I have the following class to keep my records:

class List(ndb.Model):
    '''
    Index
      Key:              sender
    '''
    sender = ndb.StringProperty()
    ...
    counter = ndb.IntegerProperty(default=0)
    ignore = ndb.BooleanProperty(default=False)

    added = ndb.DateTimeProperty(auto_now_add=True, indexed=False)
    updated = ndb.DateTimeProperty(auto_now=True, indexed=False)

The following code is used to return all entities I need:

entries = List.query()
entries = entries.filter(List.counter > 5)
entries = entries.filter(List.ignore == False)
entries = entries.fetch()

How should I modify the code to get 10 random records from entries? I am planning to have a daily cron task to extract random records, so they should be really random. What is the best way to get these records (to minimize number of read operations)?

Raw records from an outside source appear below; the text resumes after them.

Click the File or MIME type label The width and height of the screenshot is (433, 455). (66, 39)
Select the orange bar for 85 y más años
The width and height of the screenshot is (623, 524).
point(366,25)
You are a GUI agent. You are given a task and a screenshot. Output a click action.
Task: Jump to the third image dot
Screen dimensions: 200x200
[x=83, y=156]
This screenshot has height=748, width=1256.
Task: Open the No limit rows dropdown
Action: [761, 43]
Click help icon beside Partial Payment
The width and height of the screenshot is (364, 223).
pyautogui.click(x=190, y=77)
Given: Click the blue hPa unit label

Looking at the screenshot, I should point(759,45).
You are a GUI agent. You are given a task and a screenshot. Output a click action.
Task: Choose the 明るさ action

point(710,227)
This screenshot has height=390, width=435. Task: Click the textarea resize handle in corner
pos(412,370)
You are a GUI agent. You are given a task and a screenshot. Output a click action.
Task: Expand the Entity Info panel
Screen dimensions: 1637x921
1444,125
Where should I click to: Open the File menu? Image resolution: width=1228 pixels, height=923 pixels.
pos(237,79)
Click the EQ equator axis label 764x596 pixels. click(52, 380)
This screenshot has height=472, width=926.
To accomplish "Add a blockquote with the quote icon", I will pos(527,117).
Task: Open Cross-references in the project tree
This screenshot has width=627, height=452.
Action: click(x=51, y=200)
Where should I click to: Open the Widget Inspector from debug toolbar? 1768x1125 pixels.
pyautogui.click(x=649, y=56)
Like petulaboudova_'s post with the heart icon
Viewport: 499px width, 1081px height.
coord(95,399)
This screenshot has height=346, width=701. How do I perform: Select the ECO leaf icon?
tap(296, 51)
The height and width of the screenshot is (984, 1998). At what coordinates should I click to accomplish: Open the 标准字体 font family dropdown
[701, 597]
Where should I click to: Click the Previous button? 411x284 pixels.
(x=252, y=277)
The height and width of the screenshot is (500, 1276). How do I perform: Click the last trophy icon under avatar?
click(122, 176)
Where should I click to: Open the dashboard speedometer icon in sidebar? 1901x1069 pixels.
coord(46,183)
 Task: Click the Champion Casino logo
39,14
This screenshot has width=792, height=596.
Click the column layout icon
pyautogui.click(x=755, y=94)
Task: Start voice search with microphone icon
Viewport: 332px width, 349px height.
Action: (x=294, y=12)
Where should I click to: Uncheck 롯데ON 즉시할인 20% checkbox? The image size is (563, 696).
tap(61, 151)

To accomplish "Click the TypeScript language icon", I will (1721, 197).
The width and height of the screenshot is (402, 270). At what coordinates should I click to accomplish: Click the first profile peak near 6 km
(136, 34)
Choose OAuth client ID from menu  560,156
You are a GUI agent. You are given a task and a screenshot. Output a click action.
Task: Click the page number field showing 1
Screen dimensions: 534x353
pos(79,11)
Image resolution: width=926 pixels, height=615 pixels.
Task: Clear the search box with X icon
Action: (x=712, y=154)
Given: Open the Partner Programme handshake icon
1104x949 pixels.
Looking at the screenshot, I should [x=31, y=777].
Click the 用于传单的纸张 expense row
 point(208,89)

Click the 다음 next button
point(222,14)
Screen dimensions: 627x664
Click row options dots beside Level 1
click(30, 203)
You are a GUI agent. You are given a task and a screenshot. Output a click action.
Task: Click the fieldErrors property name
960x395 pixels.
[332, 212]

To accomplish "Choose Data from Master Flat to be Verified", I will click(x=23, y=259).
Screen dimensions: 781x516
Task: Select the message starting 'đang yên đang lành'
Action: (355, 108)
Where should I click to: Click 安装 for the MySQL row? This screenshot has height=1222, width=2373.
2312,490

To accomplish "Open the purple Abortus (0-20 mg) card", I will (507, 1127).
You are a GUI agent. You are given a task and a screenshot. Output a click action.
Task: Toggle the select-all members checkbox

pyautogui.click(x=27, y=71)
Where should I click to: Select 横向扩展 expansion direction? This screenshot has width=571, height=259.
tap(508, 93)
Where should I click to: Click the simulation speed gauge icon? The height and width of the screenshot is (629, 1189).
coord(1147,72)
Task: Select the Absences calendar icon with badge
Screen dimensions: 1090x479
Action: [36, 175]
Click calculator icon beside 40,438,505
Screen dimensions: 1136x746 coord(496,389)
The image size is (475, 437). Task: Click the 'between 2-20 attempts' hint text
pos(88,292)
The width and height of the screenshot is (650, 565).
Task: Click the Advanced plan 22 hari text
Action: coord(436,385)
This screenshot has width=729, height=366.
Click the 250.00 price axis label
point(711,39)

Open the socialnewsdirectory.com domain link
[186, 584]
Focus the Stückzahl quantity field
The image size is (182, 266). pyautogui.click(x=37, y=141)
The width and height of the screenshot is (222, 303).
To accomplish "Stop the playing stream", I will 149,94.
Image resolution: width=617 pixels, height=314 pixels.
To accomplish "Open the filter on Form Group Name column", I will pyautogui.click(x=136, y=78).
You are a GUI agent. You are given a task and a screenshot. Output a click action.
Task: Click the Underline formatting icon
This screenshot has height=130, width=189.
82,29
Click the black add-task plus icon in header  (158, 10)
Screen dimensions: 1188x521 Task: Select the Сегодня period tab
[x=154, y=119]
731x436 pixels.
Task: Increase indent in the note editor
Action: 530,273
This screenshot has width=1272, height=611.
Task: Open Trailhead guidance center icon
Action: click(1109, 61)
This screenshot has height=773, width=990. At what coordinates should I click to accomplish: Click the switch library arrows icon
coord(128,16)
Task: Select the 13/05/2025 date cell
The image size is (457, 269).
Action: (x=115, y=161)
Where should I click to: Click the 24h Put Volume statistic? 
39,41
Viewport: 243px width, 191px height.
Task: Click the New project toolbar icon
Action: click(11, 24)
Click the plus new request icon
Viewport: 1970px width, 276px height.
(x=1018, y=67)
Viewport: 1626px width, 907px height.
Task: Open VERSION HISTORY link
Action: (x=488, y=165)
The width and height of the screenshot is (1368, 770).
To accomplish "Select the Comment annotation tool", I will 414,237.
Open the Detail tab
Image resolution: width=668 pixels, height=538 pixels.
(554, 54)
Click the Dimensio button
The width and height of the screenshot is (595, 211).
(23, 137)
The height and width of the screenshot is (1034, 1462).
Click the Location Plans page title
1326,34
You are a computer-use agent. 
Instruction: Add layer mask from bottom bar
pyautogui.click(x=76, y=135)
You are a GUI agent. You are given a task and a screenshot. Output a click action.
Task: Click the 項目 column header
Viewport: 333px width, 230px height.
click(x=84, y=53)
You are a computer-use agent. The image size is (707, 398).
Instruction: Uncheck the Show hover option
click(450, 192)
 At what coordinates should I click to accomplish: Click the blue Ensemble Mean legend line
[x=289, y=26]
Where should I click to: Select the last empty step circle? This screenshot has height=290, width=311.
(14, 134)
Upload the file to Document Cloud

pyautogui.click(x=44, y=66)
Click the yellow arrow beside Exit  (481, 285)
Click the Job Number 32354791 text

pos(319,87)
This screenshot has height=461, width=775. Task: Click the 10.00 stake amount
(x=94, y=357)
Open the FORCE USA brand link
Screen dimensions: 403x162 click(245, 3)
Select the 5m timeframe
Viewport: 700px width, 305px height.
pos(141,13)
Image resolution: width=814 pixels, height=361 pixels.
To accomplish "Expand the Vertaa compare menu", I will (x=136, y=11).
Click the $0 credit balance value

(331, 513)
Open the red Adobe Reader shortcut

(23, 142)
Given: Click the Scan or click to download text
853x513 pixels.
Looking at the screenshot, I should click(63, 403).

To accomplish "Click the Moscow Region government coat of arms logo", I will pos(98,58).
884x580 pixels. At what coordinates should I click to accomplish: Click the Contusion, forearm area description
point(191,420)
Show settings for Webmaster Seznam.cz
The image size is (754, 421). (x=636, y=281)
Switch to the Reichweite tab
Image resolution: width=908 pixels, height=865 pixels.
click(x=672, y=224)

I don't think that the following code is the best:

entries = random.sample(entries, 10)
LA_
  • 19,823
  • 58
  • 172
  • 308
  • Check this.http://stackoverflow.com/questions/17289752/query-random-row-in-ndb/17291209#17291209 – Jimmy Kane Feb 08 '14 at 14:51
  • Thanks, @JimmyKane, but it will not work in my case - as given in my question, (1) ids are not auto generated, (2) I should filter entities. – LA_ Feb 08 '14 at 18:01
  • if you already have the entities and you want to choose 10 in random among them, then why is not the random.sample suitable? – Jimmy Kane Feb 08 '14 at 18:11
  • @JimmyKane, since I do `List.query().filter(..).fetch()`, I believe it makes to many datastore reads. Am I wrong? – LA_ Feb 08 '14 at 18:43

1 Answers1

3

Well after reading the comments the only improvement you can make as far I can see is to fetch the keys only and limit if possible.

Haven't tested but like so

list_query = List.query()
list_query = list_query.filter(List.counter > 5)
list_query = list_query.filter(List.ignore == False)
list_keys = list_query.fetch(keys_only=True) # maybe put a limit here.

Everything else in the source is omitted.